The speech offered little new in the way of policy, but rather a repetition of his proposals to date. He promises to begin construction of 45 new nuclear plants, offers tax credits to people who buy energy efficient cars and pledges a $300 million prize to someone who invents the next generation electric car battery.
"This pledge is addressed to all concerned -- to those abroad whose power flows from an accident of geology, and to you, my fellow Americans, whose strength proceeds from unity of purpose," he said. "Together, we will break the power of OPEC over the United States."
But the speech allowed another glimpse of McCain's speechmaking struggles, as he competes against a candidate whose rhetorical abilities are much praised.
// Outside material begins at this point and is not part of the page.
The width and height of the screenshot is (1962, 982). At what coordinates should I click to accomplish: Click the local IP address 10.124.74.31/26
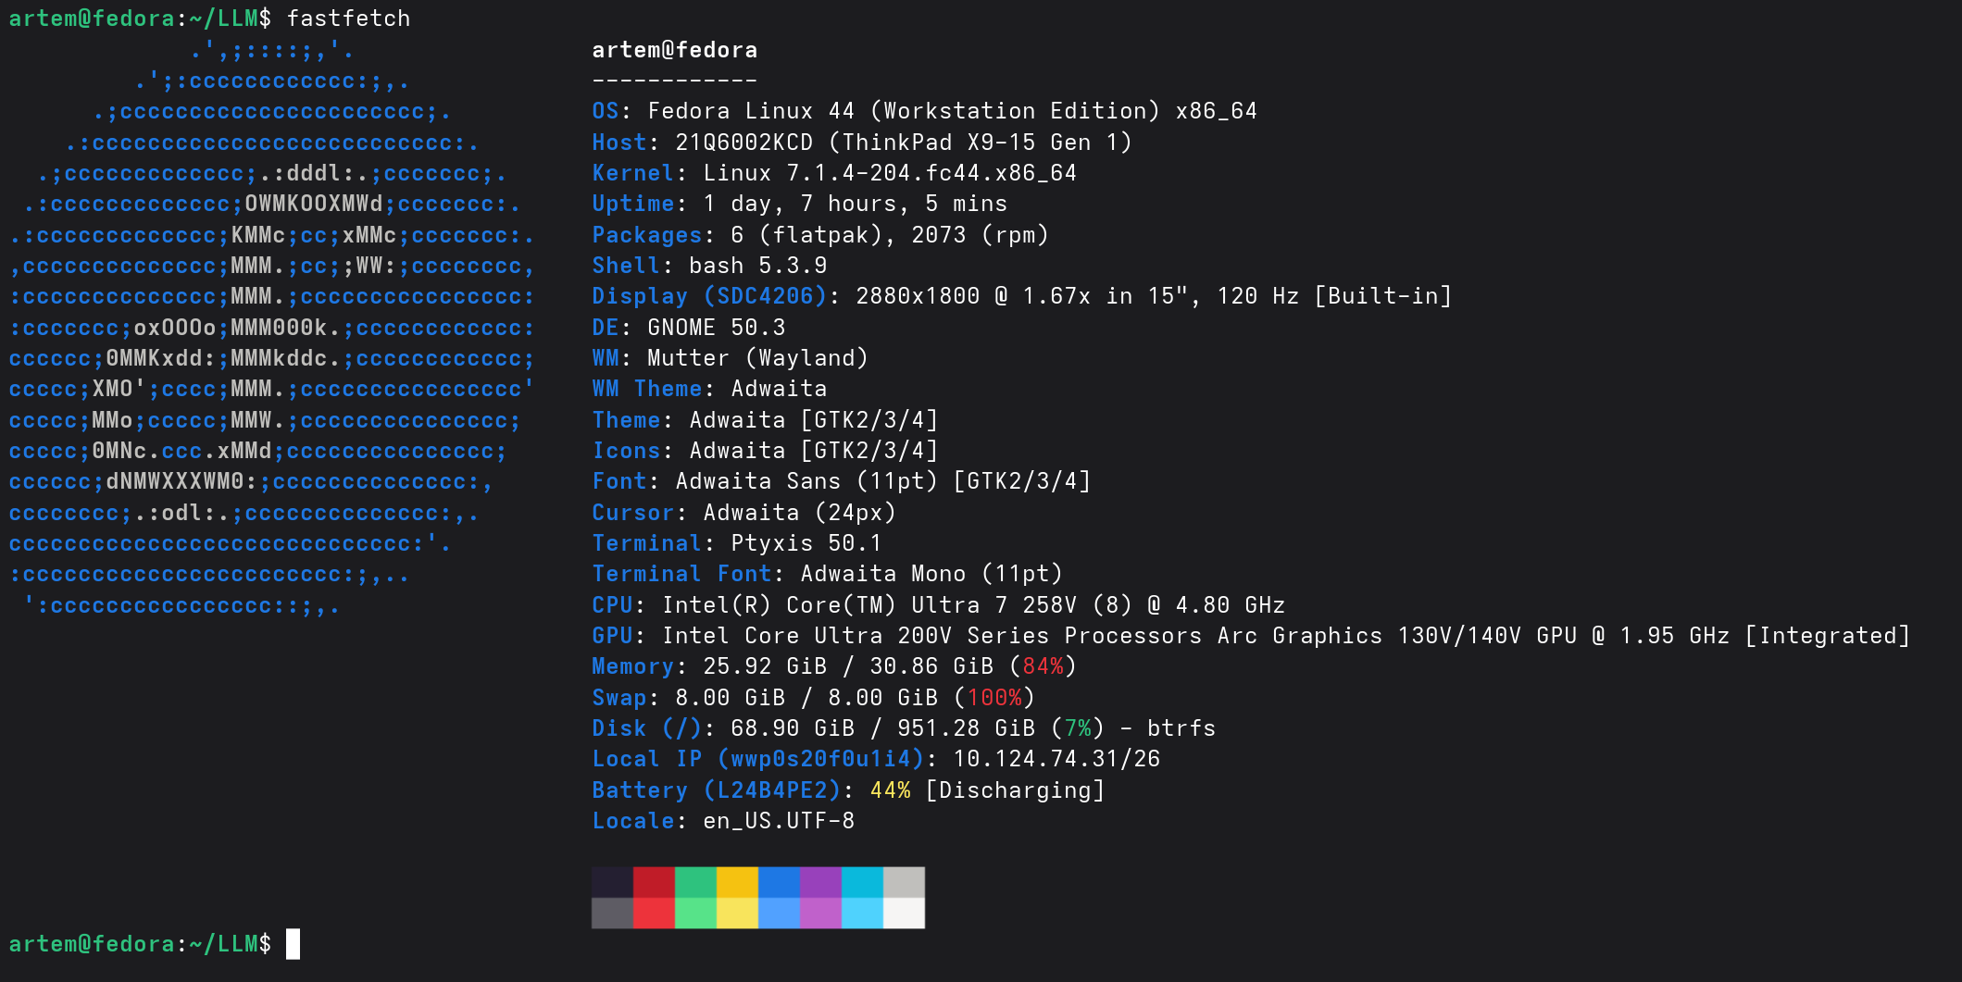[x=1056, y=759]
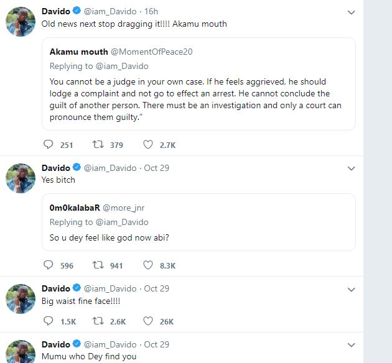Screen dimensions: 392x363
Task: Open the @more_jnr profile handle
Action: (123, 207)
One of the key moments in today's speech was the naming of his energy policy -- something that had not been presented to the press ahead of time.
But he flubbed it.
"In recent days I have set before the American people an energy plan, the Lexington --the Lexington Project, Lexington Project, remember that name," he said to the crowd.
The line fell flat, prompting no applause from the audience of about 200 people.
The crowd applauded several times during the speech, but not especially enthusiastically. And McCain appeared surprised several times, as if he didn't expect any sort of reaction from the people he was talking to.
Republicans outside of McCain's campaign have expressed frustration with McCain's speechmaking ability. (He uses both a teleprompter and a large flat-screen television with the speech scrolling down in a huge font.)
Aides have acknowledged the shortcomings of McCain's speech in Kenner, La., on the day Obama clinched the nomination. But they have not stopped scheduling speeches for McCain, who has given several in the last three weeks.